Modify the entries below by replacing "crop tool" with "brush tool" and leaving everything else unchanged.

start MATERIAL PROVIDED

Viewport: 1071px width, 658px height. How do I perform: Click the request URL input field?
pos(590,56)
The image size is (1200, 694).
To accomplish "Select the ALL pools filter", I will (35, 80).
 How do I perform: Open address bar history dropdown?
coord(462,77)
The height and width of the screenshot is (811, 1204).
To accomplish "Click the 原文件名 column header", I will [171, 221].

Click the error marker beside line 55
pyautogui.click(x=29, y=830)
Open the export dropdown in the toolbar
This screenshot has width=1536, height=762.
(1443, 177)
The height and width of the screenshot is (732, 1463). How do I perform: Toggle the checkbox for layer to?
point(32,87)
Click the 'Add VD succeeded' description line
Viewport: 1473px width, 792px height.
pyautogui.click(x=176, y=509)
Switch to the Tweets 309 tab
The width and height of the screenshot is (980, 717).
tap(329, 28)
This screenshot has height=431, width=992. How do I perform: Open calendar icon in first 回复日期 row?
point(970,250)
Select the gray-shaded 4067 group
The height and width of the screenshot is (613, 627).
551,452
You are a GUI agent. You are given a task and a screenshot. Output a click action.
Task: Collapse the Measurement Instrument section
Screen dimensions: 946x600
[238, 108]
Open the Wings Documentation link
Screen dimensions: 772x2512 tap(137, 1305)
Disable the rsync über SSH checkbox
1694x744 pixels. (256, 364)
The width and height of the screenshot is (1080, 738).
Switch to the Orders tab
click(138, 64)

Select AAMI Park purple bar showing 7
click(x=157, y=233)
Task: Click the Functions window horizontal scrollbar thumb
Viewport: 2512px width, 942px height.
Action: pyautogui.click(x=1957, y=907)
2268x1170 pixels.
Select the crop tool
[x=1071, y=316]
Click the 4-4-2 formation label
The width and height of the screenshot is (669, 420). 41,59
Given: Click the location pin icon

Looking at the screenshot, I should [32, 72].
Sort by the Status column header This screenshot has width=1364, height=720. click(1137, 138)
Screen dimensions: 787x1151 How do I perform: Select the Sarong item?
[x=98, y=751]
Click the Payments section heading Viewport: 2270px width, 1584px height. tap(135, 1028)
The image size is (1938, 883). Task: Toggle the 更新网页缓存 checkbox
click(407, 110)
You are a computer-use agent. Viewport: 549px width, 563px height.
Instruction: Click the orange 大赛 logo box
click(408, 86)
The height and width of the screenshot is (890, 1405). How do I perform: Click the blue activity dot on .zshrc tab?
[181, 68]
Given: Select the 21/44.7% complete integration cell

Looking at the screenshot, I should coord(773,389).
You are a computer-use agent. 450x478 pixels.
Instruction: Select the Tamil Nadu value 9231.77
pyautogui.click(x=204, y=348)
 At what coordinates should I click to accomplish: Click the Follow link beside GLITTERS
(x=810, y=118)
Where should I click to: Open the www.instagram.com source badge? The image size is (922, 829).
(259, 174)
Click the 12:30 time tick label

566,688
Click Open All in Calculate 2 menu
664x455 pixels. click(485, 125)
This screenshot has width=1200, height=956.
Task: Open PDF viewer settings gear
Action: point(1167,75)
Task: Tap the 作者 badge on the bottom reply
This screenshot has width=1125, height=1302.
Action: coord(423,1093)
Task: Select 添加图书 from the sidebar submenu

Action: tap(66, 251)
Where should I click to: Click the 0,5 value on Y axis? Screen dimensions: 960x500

end MATERIAL PROVIDED

_CORRECT ANSWER_:
Viewport: 1071px width, 658px height. How do I perform: Click the request URL input field?
pos(590,56)
The image size is (1200, 694).
To accomplish "Select the ALL pools filter", I will (35, 80).
 How do I perform: Open address bar history dropdown?
coord(462,77)
The height and width of the screenshot is (811, 1204).
To accomplish "Click the 原文件名 column header", I will [171, 221].

Click the error marker beside line 55
pyautogui.click(x=29, y=830)
Open the export dropdown in the toolbar
This screenshot has width=1536, height=762.
(1443, 177)
The height and width of the screenshot is (732, 1463). How do I perform: Toggle the checkbox for layer to?
point(32,87)
Click the 'Add VD succeeded' description line
Viewport: 1473px width, 792px height.
pyautogui.click(x=176, y=509)
Switch to the Tweets 309 tab
The width and height of the screenshot is (980, 717).
tap(329, 28)
This screenshot has height=431, width=992. How do I perform: Open calendar icon in first 回复日期 row?
point(970,250)
Select the gray-shaded 4067 group
The height and width of the screenshot is (613, 627).
551,452
You are a GUI agent. You are given a task and a screenshot. Output a click action.
Task: Collapse the Measurement Instrument section
Screen dimensions: 946x600
[238, 108]
Open the Wings Documentation link
Screen dimensions: 772x2512 tap(137, 1305)
Disable the rsync über SSH checkbox
1694x744 pixels. (256, 364)
The width and height of the screenshot is (1080, 738).
Switch to the Orders tab
click(138, 64)

Select AAMI Park purple bar showing 7
click(x=157, y=233)
Task: Click the Functions window horizontal scrollbar thumb
Viewport: 2512px width, 942px height.
Action: pyautogui.click(x=1957, y=907)
2268x1170 pixels.
Select the brush tool
[x=1071, y=316]
Click the 4-4-2 formation label
The width and height of the screenshot is (669, 420). 41,59
Given: Click the location pin icon

Looking at the screenshot, I should [32, 72].
Sort by the Status column header This screenshot has width=1364, height=720. click(1137, 138)
Screen dimensions: 787x1151 How do I perform: Select the Sarong item?
[x=98, y=751]
Click the Payments section heading Viewport: 2270px width, 1584px height. tap(135, 1028)
The image size is (1938, 883). Task: Toggle the 更新网页缓存 checkbox
click(407, 110)
You are a computer-use agent. Viewport: 549px width, 563px height.
Instruction: Click the orange 大赛 logo box
click(408, 86)
The height and width of the screenshot is (890, 1405). How do I perform: Click the blue activity dot on .zshrc tab?
[181, 68]
Given: Select the 21/44.7% complete integration cell

Looking at the screenshot, I should coord(773,389).
You are a computer-use agent. 450x478 pixels.
Instruction: Select the Tamil Nadu value 9231.77
pyautogui.click(x=204, y=348)
 At what coordinates should I click to accomplish: Click the Follow link beside GLITTERS
(x=810, y=118)
Where should I click to: Open the www.instagram.com source badge? The image size is (922, 829).
(259, 174)
Click the 12:30 time tick label

566,688
Click Open All in Calculate 2 menu
664x455 pixels. click(485, 125)
This screenshot has width=1200, height=956.
Task: Open PDF viewer settings gear
Action: point(1167,75)
Task: Tap the 作者 badge on the bottom reply
This screenshot has width=1125, height=1302.
Action: coord(423,1093)
Task: Select 添加图书 from the sidebar submenu

Action: tap(66, 251)
Where should I click to: Click the 0,5 value on Y axis? Screen dimensions: 960x500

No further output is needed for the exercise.